| Records |
Content starts

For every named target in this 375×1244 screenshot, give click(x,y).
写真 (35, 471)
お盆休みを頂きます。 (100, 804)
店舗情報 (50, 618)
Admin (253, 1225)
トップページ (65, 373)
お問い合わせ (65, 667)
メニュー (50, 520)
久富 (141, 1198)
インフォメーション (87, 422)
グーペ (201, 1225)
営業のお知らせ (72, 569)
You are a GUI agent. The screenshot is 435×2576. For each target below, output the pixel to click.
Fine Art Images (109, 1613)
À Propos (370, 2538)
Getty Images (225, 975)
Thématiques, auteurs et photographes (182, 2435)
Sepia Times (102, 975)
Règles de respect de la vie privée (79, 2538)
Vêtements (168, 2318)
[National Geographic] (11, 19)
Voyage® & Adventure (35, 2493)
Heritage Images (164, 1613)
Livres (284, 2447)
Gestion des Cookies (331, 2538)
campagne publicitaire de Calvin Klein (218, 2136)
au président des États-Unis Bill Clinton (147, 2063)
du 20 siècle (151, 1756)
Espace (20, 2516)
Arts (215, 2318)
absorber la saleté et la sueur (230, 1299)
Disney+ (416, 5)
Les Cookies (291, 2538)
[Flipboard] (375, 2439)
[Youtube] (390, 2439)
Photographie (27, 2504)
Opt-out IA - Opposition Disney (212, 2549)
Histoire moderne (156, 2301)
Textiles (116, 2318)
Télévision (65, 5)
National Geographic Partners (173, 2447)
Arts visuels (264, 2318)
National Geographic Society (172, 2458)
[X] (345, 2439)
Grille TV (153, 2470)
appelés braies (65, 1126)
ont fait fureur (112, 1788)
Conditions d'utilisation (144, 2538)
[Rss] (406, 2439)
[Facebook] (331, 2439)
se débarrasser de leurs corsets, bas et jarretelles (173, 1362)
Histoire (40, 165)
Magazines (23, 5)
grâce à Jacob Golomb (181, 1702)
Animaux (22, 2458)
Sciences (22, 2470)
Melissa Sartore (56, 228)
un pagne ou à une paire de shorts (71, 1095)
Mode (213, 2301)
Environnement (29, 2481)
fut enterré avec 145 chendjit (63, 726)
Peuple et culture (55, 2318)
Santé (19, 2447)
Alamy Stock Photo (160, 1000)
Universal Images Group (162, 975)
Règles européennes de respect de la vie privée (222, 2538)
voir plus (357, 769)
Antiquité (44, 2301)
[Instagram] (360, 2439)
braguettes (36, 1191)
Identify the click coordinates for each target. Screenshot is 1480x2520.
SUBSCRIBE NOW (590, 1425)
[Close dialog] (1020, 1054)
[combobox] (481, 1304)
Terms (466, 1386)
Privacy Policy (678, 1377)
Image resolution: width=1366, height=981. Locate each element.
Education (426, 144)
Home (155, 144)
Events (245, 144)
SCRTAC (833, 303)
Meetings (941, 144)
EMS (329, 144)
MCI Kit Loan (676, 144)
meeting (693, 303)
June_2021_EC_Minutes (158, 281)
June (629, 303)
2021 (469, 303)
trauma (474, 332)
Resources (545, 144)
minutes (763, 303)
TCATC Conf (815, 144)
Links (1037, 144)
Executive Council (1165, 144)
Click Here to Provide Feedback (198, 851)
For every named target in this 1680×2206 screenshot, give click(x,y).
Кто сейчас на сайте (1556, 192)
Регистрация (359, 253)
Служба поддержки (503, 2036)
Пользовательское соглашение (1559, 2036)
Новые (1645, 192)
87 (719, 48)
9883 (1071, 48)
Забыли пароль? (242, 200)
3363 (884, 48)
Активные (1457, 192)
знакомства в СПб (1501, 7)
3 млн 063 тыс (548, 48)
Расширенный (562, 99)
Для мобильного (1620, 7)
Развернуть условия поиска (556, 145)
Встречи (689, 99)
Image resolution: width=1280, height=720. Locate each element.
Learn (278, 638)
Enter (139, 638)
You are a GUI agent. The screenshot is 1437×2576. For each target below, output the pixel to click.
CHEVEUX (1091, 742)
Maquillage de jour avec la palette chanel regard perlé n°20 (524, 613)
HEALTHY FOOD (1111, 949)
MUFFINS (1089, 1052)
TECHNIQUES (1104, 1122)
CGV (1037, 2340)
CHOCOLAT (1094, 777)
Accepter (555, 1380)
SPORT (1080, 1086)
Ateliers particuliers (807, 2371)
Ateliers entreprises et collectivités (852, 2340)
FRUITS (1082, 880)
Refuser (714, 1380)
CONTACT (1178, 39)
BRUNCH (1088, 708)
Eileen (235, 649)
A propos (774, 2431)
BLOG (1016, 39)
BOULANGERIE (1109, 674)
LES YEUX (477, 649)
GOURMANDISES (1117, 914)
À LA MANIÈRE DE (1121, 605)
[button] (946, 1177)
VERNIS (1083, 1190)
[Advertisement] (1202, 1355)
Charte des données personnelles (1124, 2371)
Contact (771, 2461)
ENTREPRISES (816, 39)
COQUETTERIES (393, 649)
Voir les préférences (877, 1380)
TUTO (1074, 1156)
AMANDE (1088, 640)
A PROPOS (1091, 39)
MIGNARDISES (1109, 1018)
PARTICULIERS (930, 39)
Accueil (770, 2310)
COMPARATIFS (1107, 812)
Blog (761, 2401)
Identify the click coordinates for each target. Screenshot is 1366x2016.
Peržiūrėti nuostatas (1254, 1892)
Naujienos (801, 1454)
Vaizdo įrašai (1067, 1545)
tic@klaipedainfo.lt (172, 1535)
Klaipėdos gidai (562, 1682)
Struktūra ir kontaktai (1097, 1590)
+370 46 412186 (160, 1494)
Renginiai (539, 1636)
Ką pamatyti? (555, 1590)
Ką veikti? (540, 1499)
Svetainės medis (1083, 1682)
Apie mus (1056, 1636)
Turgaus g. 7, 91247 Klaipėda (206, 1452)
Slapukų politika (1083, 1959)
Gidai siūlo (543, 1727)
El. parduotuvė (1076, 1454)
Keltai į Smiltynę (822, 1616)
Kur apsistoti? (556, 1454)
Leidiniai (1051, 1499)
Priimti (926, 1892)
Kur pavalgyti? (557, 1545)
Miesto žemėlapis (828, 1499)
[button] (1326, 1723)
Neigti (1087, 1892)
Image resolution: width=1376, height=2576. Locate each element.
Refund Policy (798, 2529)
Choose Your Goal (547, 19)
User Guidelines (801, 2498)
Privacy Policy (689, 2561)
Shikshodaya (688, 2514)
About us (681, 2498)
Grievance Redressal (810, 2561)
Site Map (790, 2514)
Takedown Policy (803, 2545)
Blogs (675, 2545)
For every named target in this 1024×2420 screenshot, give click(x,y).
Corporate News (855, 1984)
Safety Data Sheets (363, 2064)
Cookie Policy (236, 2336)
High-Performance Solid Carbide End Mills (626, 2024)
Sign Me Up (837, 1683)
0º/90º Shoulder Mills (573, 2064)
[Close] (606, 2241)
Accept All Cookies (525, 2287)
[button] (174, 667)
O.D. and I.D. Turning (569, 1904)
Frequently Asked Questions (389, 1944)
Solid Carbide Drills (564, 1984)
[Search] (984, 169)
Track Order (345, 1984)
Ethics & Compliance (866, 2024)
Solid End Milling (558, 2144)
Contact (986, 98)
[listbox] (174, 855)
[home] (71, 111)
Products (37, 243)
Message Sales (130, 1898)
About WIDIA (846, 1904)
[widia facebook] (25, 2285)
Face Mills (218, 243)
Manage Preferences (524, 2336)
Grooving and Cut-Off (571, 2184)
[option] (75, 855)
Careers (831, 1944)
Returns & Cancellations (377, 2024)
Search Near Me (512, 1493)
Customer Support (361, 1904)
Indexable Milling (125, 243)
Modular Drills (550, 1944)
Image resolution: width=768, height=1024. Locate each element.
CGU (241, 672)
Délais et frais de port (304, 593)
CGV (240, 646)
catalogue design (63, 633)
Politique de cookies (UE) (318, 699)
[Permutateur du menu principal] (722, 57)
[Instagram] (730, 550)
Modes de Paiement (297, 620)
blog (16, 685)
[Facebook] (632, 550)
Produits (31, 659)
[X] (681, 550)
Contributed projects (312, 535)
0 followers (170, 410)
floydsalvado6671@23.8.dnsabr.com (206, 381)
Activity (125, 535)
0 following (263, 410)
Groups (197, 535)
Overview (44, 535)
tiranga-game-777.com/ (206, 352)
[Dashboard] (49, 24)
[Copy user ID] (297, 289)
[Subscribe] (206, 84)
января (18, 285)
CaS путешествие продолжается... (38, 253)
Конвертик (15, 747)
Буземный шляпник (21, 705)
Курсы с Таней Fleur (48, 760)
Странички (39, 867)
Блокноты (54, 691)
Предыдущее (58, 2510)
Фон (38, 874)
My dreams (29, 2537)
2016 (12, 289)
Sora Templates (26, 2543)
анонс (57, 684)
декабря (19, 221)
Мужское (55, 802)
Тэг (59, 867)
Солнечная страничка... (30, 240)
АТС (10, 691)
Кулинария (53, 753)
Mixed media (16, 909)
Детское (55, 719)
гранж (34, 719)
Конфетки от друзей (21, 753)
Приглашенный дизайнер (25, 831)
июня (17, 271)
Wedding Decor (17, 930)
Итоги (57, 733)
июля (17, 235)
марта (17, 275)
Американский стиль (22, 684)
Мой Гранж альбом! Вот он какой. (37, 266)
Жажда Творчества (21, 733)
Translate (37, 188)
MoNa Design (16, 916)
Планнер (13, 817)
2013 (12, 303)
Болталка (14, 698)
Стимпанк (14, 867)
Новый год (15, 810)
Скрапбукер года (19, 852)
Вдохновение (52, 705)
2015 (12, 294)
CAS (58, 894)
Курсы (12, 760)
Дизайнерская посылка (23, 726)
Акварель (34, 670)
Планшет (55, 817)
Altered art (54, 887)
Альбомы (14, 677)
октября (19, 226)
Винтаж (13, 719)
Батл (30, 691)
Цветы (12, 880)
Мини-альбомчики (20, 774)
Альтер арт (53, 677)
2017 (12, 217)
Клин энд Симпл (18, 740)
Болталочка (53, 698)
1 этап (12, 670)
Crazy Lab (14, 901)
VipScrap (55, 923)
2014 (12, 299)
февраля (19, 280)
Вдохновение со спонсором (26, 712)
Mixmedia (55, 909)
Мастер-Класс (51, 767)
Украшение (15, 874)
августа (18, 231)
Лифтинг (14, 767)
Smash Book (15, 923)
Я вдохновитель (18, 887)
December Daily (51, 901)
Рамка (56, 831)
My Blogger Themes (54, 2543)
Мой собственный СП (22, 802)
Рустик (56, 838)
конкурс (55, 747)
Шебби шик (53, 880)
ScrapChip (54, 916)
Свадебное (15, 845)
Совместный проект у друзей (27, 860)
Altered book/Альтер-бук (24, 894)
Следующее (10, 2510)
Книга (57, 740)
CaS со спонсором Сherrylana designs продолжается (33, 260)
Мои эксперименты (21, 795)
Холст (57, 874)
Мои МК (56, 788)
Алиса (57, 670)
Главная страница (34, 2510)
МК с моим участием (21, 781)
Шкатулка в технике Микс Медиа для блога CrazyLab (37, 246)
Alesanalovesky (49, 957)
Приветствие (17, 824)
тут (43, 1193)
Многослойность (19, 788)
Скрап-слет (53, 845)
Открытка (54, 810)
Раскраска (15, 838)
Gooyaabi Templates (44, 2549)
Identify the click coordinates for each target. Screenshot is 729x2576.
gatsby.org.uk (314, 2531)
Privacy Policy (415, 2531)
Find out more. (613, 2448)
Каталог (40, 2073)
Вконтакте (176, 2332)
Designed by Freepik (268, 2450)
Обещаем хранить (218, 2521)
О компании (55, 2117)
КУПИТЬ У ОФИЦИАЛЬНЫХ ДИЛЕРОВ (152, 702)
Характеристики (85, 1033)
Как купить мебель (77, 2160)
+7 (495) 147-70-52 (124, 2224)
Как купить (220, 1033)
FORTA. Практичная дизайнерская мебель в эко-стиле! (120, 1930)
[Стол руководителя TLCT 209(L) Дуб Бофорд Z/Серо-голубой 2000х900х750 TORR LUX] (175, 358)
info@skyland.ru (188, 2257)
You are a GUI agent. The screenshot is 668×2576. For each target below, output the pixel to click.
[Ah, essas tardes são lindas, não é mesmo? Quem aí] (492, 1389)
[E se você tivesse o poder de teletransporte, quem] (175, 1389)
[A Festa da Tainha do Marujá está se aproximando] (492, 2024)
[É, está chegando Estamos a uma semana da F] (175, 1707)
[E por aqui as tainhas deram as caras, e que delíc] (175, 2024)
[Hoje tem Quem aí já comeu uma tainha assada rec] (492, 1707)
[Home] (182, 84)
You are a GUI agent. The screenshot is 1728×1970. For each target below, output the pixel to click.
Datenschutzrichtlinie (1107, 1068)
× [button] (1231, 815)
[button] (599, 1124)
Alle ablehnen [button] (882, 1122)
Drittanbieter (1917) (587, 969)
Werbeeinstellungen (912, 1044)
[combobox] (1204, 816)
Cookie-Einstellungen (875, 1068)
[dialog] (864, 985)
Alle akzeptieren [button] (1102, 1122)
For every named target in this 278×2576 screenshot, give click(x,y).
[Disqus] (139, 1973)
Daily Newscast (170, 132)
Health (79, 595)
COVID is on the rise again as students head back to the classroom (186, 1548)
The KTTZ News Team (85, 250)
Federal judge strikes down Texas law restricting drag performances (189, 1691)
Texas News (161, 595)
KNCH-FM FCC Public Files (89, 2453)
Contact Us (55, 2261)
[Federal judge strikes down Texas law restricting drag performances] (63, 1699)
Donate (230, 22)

Content ends

| Aim of the task |
In the listing above, locate the line containing "Мой Гранж альбом! Вот он какой. (37, 266)" and the line containing "Мастер-Класс (51, 767)". Extract those two lines and every line between them, exactly as written, and only those.

| Answer to this exercise |
Мой Гранж альбом! Вот он какой. (37, 266)
Жажда Творчества (21, 733)
Translate (37, 188)
MoNa Design (16, 916)
Планнер (13, 817)
2013 (12, 303)
Болталка (14, 698)
Стимпанк (14, 867)
Новый год (15, 810)
Скрапбукер года (19, 852)
Вдохновение (52, 705)
2015 (12, 294)
CAS (58, 894)
Курсы (12, 760)
Дизайнерская посылка (23, 726)
Акварель (34, 670)
Планшет (55, 817)
Altered art (54, 887)
Альбомы (14, 677)
октября (19, 226)
Винтаж (13, 719)
Батл (30, 691)
Цветы (12, 880)
Мини-альбомчики (20, 774)
Альтер арт (53, 677)
2017 (12, 217)
Клин энд Симпл (18, 740)
Болталочка (53, 698)
1 этап (12, 670)
Crazy Lab (14, 901)
VipScrap (55, 923)
2014 (12, 299)
февраля (19, 280)
Вдохновение со спонсором (26, 712)
Mixmedia (55, 909)
Мастер-Класс (51, 767)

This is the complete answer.